### Supplied text
------------------------------------------------------------------------

# No Heat



## LakePirate (Feb 14, 2008)

Hello gang.

Need a little help if you don't mind. 

I have a no heat situation.  My grandfather was an HVAC repairman for over 30 years and he is asleep already.  

Here is the scenario:

Pilot is lit
Filter has been replaced
Thermostat works (swapped it with the one from upstairs that is working)

The exhaust pipe is hotter than the fully operational unit sitting next to it.  


I still get no heat. 

Any thoughts?

Thanks in advance.


----------



## CraigFL (Feb 14, 2008)

Typically, the thermocouple that senses the pilot flame is not working properly to turn on the main gas supply.  Maybe bad or bent out of position...


----------



## kok328 (Feb 14, 2008)

What type of unit is it?
Forced Air, Hot Water, Oil?


----------



## glennjanie (Feb 14, 2008)

With the hot exhaust pipe you surely have a fire in the furnace. The only other thing you need is a fan to circulate the heat.
Glenn


----------



## LakePirate (Feb 14, 2008)

It is a Ducane Forced Air Furnace. 

After about 2 hours of troubleshooting by the expert it was determined that the combustion fan was going bad.  It was getting hot and cutting off, thus stopping the blower from running and providing heat.  Let's hope that we can find a replacement tomorrow.  

Thanks for the help.

OK time for the wisecrack - how in the world does the guy from Florida know anything about furnaces...


----------



## CraigFL (Feb 15, 2008)

LakePirate said:


> ...OK time for the wisecrack - how in the world does the guy from Florida know anything about furnaces...




Well... It was 25 degrees the other night in NW Florida. And... I used to live in Wisconsin and Minnesota. 

But I guess it didn't help in this case...


----------



## glennjanie (Feb 15, 2008)

Craig has given lots of 'spot-on' answers on here. I respect his HVAC-R knowledge.
Glenn


----------

------------------------------------------------------------------------

### Requirement 1
In the furnace thread, which part was found to be going bad after the troubleshooting?
The furnace thread and the rows that follow it were taken from unrelated sources.

### Available data
------------------------------------------------------------------------

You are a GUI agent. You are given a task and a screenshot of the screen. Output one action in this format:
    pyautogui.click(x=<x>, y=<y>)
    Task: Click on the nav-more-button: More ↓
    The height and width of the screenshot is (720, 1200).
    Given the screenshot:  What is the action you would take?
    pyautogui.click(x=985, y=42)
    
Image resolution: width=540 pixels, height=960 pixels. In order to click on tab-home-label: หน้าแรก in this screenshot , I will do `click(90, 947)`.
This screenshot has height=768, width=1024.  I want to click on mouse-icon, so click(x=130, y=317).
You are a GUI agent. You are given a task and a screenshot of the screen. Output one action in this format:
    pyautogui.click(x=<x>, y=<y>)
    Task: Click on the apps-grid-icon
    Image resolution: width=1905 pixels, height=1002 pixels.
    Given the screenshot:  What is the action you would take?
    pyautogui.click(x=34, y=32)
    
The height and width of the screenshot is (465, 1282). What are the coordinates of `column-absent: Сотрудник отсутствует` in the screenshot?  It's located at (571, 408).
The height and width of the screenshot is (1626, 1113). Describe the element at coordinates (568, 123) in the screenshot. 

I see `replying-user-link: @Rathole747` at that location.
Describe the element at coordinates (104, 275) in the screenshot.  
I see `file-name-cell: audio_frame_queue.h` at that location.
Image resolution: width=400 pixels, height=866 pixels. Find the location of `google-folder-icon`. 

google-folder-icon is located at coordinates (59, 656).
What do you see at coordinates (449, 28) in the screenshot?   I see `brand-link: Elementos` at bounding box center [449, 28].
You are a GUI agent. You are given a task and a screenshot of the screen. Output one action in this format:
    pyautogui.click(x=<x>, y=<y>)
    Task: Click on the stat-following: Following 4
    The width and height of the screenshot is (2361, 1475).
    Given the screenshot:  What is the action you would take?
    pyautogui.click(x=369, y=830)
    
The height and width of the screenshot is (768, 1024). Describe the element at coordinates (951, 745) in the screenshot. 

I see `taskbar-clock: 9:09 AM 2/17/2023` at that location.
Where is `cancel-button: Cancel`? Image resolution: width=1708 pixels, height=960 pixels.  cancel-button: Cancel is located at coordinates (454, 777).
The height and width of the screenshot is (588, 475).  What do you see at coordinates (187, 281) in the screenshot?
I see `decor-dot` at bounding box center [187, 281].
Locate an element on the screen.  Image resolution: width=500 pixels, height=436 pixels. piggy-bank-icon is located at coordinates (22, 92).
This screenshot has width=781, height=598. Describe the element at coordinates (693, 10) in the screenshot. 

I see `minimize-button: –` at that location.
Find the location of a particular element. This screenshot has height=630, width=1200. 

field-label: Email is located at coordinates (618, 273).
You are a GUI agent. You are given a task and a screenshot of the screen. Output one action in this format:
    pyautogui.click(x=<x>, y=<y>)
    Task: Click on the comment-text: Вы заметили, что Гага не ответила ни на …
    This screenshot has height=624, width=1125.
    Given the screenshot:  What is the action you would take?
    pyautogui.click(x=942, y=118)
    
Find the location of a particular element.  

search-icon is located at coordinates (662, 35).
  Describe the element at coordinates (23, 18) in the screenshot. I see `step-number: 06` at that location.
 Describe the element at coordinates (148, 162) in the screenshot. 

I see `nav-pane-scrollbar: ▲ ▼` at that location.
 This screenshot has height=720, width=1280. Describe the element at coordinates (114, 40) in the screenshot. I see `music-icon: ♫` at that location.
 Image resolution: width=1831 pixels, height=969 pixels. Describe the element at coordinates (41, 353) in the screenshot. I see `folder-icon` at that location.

------------------------------------------------------------------------

### Requirement 2
Arrange the lines of the rows as a JSON list of strings, one string per line, leaving out blank lines. Start with the first line of the rows and go on through the line that contains "Image resolution: width=540", including both of these lines.

### Output 1
The combustion fan.

### Output 2
[
  "You are a GUI agent. You are given a task and a screenshot of the screen. Output one action in this format:",
  "    pyautogui.click(x=<x>, y=<y>)",
  "    Task: Click on the nav-more-button: More ↓",
  "    The height and width of the screenshot is (720, 1200).",
  "    Given the screenshot:  What is the action you would take?",
  "    pyautogui.click(x=985, y=42)",
  "Image resolution: width=540 pixels, height=960 pixels. In order to click on tab-home-label: หน้าแรก in this screenshot , I will do `click(90, 947)`."
]